Crítica: Poder Paranormal

Depois do sucesso inesperado de “Atividade Paranormal” em 2009, o número de filmes explorando o ocultismo, sobretudo espíritos e fenômenos sobrenaturais, aumentou consideravelmente. Só nos próximos dois meses, cerca de quatro películas abordando este tema – A Aparição, A Entidade, Possessão e Atividade Paranormal 4 – estrearão nos cinemas. Apesar de beber na mesma fonte, Poder Paranormal vai na contramão da corrente, tomando partido da ciência ao buscar explicações lógicas para um assunto que tão bons re$ultados trouxe para a indústria cinematográfica.

Na trama, somos apresentados a Dra. Matheson (Sigourney Weaver) e seu assistente Tom Buckley (Cillian Murphy), dois investigadores de fenômenos paranormais. Séticos, para eles só existem dois tipos de pessoas com este “dom”: os que acreditam ter poderes especiais sem ter e os charlatães que acham que nunca serão desmascarados. Este lema é posto à prova diante de um dos vidente mais conceituados do mundo, Simon Silver (Robert DeNiro), recluso há 30 anos e de volta a mídia para novas apresentações.

Silver e a Dra. Matheson têm uma história no passado e ela prefere não confrontá-lo novamente, a contragosto de seu auxiliar. Buckley está convencido que o sujeito é um farsante embora sonhos, colheres entortadas e pássaros que se suicidam ao ouvir o nome do médium, semeiem a dúvida. A situação complica ainda mais quando Silver, disposto a provar para toda a comunidade científica do que é capaz, se oferece para testes na Universidade onde a dupla de investigadores trabalha.

Escrito e dirigido pelo catalão Rodrigo Cortez (do superestimado Enterrado Vivo), o longa começa com um bom pique, despertando a curiosidade do espectador, levando-o a crer estar diante de algo diferente.

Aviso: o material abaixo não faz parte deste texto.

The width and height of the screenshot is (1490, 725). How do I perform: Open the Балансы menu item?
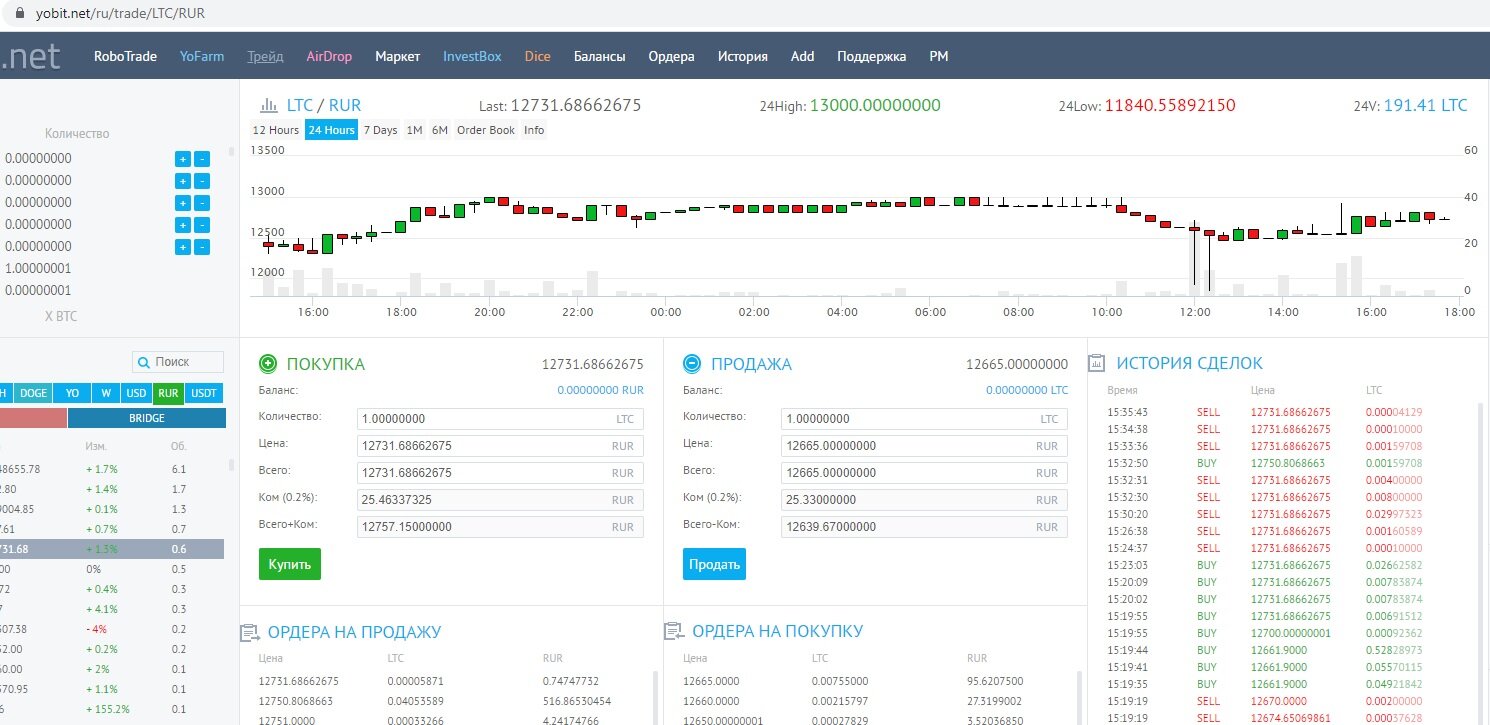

No segundo ato, entretanto, Cortés parece perdido com seu script e a empolgação diminui à medida que o longa passa a alternar entre sustos ocasionais e a promessa de grandes revelações, que nada acrescentam a trama nem se mostram assim tão importantes.

Poder Paranormal em momento alguma alça vôos mais longos e seu desfecho final é pouco impactante. Porém, o competente trio central – Weaver, Murphy, De Niro – e a qualidade do debate ciência x misticismo – visto que o cinema de entretenimento sempre se mostrou mais interessado em explorar as crendices populares do que elucidá-las – valem o ingresso. Ainda em tempo: “Red Lights”, a expressão que dá nome ao título original, refere-se às pistas deixadas pelo picaretas que permitem o seu desmascaramento.

(3/5)
Poder Paranormal (Red Lights)
Estados Unidos / Espanha, 2012 – 113 min.
Direção e Roteiro: Rodrigo Cortès.
Elenco: Robert DeNiro, Sigourney Weaver, Cillian Murphy, Elisabeth Olsen, Toby Jones.